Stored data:
BEGIN
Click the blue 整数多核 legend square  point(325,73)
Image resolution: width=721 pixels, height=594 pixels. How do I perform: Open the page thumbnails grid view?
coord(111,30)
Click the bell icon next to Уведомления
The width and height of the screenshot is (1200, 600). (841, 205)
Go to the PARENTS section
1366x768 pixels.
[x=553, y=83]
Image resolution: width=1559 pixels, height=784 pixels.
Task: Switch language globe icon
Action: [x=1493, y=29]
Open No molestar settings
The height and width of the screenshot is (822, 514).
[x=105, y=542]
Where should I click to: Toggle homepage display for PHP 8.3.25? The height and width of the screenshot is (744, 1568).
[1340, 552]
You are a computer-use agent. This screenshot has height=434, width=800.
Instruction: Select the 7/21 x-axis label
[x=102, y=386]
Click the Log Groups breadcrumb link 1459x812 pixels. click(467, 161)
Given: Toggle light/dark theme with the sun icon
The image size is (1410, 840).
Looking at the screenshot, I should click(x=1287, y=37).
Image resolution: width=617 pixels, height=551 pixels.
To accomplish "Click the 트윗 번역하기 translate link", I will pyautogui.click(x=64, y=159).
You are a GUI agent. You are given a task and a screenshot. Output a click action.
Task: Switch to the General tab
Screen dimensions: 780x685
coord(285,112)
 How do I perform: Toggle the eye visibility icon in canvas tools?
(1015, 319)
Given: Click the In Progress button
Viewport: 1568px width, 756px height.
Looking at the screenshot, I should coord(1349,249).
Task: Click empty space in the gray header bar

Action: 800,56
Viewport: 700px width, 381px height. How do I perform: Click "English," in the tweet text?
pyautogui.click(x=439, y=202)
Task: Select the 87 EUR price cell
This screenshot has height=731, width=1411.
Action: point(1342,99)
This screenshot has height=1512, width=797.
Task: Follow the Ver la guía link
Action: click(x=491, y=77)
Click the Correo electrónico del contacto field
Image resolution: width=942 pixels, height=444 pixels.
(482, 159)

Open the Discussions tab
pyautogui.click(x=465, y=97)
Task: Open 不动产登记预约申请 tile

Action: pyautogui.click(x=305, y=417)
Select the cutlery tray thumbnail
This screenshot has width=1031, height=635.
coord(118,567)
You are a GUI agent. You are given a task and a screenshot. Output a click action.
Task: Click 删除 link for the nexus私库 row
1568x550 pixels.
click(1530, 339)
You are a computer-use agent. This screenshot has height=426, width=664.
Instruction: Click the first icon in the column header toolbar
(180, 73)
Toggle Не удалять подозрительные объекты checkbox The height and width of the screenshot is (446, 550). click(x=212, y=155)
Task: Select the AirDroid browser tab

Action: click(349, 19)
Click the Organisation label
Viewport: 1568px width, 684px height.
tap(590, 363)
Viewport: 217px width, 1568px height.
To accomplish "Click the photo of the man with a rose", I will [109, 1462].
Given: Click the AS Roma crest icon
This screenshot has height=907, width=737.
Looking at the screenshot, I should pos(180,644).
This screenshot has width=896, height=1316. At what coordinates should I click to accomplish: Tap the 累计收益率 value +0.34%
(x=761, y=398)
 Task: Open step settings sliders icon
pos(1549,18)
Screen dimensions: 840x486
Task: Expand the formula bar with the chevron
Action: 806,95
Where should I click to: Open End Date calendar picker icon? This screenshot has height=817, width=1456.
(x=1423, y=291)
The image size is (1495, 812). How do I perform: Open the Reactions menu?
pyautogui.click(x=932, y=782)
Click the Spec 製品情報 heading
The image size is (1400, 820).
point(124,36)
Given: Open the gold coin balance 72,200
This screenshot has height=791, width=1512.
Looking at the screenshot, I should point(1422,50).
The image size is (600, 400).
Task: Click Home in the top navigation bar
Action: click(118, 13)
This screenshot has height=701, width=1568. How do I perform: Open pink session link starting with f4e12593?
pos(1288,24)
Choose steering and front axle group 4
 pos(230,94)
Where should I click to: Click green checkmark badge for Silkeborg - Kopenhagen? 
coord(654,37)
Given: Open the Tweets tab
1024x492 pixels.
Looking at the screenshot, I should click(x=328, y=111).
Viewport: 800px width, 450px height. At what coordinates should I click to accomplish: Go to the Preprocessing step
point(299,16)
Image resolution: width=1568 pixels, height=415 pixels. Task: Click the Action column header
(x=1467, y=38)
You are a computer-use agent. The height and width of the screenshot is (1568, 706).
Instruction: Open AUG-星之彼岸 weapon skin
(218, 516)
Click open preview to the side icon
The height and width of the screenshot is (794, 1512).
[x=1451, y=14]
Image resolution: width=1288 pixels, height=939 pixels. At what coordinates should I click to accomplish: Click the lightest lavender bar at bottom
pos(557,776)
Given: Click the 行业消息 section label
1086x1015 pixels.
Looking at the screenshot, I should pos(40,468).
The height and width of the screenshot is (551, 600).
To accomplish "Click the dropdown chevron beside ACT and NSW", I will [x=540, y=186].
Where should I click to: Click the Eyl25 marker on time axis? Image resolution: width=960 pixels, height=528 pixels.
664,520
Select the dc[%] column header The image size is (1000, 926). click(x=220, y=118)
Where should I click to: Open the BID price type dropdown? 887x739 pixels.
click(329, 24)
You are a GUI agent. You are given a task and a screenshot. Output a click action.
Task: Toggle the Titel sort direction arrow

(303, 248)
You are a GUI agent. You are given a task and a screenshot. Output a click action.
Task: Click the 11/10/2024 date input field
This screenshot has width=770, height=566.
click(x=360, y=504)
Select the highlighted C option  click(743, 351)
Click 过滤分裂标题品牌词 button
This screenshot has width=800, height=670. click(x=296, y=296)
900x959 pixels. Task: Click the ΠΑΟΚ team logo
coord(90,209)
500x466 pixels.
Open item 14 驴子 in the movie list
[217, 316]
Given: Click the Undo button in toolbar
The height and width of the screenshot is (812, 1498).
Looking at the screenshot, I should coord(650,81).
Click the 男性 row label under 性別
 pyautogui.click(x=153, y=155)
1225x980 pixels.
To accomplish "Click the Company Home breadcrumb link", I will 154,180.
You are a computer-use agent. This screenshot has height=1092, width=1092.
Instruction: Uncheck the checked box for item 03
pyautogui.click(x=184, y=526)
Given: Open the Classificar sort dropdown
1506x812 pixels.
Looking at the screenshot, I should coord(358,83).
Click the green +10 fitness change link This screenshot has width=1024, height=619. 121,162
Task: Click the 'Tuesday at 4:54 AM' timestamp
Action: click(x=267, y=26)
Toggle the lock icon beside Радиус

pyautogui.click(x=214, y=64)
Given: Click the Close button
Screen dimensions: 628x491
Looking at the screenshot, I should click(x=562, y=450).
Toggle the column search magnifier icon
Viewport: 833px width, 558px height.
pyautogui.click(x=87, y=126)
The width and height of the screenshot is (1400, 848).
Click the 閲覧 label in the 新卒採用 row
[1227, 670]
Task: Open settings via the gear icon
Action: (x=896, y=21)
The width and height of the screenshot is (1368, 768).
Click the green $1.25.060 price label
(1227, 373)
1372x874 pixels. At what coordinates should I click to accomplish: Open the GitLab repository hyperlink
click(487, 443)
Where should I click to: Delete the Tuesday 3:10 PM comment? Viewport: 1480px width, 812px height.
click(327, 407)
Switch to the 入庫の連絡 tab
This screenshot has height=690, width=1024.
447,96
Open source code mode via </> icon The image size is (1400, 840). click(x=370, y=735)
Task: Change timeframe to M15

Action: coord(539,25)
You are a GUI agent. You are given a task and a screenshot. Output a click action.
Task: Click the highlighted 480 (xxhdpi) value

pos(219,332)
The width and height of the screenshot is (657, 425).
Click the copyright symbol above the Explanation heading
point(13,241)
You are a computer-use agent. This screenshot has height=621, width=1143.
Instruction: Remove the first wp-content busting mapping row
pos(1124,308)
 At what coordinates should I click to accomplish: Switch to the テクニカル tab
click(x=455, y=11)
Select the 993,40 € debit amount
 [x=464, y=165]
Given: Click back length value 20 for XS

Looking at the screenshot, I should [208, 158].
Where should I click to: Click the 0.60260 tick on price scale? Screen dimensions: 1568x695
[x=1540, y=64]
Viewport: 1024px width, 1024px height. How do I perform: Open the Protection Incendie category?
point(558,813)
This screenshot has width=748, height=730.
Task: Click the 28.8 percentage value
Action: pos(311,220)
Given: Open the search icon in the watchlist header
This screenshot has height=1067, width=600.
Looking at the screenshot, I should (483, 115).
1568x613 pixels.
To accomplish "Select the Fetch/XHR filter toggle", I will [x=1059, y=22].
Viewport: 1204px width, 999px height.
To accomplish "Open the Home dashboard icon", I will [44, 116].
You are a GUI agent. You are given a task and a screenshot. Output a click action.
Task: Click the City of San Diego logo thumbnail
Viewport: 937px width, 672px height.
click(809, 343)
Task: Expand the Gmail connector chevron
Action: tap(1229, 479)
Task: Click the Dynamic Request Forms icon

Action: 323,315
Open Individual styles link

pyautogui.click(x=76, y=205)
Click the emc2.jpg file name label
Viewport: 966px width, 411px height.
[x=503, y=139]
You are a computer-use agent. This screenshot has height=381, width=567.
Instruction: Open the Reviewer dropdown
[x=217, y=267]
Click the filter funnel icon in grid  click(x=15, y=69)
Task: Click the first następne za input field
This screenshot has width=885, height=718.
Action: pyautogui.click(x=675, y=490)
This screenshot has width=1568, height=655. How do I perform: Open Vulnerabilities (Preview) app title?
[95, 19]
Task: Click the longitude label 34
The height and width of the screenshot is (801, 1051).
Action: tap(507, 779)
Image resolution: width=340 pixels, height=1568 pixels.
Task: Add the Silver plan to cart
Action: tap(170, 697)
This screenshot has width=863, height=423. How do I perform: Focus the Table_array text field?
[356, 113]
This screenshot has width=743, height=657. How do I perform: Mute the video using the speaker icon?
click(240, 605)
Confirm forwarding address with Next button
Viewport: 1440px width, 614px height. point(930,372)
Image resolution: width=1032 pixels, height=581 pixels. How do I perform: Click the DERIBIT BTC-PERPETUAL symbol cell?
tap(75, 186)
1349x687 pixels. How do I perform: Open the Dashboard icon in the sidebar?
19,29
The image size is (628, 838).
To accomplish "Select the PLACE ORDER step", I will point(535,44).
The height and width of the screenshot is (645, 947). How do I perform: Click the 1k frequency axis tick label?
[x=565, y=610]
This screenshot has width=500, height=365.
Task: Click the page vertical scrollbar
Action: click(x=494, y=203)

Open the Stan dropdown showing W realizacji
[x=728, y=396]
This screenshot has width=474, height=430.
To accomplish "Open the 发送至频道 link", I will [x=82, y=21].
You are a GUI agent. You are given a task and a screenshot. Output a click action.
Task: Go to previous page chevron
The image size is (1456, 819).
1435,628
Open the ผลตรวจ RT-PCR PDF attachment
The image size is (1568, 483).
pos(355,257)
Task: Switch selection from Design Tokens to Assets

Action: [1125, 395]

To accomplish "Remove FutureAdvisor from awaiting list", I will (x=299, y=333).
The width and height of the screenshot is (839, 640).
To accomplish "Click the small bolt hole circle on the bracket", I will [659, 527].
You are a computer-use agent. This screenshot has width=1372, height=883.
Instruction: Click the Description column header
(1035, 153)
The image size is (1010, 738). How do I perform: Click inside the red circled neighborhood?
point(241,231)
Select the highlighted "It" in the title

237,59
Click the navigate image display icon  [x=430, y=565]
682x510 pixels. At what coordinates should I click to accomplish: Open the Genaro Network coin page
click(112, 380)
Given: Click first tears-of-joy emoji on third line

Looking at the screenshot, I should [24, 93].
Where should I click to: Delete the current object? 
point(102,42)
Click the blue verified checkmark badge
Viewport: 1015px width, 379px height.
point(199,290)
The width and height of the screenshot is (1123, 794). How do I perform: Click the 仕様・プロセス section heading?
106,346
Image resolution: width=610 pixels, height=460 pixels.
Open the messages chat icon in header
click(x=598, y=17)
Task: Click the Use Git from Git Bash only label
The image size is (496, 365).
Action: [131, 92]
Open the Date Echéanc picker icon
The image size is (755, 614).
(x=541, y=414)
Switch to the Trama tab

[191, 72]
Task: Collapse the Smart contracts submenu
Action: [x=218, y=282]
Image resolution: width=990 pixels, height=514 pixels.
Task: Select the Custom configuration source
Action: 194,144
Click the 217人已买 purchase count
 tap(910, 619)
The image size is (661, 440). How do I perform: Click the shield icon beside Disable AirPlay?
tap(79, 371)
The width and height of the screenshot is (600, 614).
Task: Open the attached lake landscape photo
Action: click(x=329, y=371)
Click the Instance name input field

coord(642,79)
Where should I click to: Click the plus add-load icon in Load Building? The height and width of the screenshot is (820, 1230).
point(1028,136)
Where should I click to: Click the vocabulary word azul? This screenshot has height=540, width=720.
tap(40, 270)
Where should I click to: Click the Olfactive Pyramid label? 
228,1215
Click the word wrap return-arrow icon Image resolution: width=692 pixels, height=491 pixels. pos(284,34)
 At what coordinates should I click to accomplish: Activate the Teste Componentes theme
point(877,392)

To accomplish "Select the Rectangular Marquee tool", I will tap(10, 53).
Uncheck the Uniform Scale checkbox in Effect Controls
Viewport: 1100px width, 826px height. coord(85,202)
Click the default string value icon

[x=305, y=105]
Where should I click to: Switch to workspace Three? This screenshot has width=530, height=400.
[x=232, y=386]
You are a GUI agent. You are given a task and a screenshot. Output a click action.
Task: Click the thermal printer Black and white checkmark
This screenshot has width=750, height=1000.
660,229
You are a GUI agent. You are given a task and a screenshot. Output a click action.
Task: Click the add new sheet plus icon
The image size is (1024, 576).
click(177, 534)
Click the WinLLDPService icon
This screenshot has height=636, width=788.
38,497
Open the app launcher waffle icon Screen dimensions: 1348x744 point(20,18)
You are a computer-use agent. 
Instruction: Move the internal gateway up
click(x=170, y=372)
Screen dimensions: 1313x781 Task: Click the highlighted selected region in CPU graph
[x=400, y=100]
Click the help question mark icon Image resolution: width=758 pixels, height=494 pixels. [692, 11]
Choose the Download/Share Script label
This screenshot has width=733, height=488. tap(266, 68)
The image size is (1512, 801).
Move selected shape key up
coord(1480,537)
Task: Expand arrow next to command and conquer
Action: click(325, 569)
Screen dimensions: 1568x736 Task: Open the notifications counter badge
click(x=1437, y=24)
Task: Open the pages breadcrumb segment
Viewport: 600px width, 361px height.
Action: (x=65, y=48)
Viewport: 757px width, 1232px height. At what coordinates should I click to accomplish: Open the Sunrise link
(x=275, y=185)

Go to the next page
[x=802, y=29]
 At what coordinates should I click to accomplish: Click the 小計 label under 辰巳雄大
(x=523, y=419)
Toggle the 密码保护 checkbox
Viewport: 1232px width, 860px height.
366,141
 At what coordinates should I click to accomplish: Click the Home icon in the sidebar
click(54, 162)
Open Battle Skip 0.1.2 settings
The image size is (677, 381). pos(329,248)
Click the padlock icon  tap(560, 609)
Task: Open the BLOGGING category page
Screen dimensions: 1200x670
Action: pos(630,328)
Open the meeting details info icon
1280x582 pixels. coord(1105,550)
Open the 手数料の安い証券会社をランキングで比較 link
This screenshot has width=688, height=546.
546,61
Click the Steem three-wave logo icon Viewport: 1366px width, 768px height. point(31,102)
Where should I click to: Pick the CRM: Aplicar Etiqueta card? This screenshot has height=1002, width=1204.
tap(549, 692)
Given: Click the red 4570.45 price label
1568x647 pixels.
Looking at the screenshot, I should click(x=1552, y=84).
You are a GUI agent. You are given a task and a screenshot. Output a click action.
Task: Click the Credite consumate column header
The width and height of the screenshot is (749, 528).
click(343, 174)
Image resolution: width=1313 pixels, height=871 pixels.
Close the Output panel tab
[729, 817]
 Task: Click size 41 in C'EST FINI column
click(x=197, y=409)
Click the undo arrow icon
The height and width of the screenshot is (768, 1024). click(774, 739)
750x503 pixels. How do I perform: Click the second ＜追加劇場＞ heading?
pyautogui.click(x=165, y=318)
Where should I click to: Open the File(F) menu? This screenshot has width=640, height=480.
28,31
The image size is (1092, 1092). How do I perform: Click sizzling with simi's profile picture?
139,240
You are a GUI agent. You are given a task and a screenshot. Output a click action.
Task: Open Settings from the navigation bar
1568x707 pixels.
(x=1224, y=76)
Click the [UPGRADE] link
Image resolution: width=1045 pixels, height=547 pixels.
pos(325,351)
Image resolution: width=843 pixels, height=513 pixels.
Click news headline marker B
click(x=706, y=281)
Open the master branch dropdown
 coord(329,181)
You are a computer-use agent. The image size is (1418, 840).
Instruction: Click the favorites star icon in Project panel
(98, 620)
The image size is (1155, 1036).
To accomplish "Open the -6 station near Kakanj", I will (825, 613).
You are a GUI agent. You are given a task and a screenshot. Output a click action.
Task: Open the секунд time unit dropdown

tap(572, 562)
END
The problem: Output the lines of the records above exactly as they appear, from the line containing "The image size is (1495, 812)." through the line containing "Given: Open the gold coin balance 72,200".

Reply to the task:
The image size is (1495, 812). How do I perform: Open the Reactions menu?
pyautogui.click(x=932, y=782)
Click the Spec 製品情報 heading
The image size is (1400, 820).
point(124,36)
Given: Open the gold coin balance 72,200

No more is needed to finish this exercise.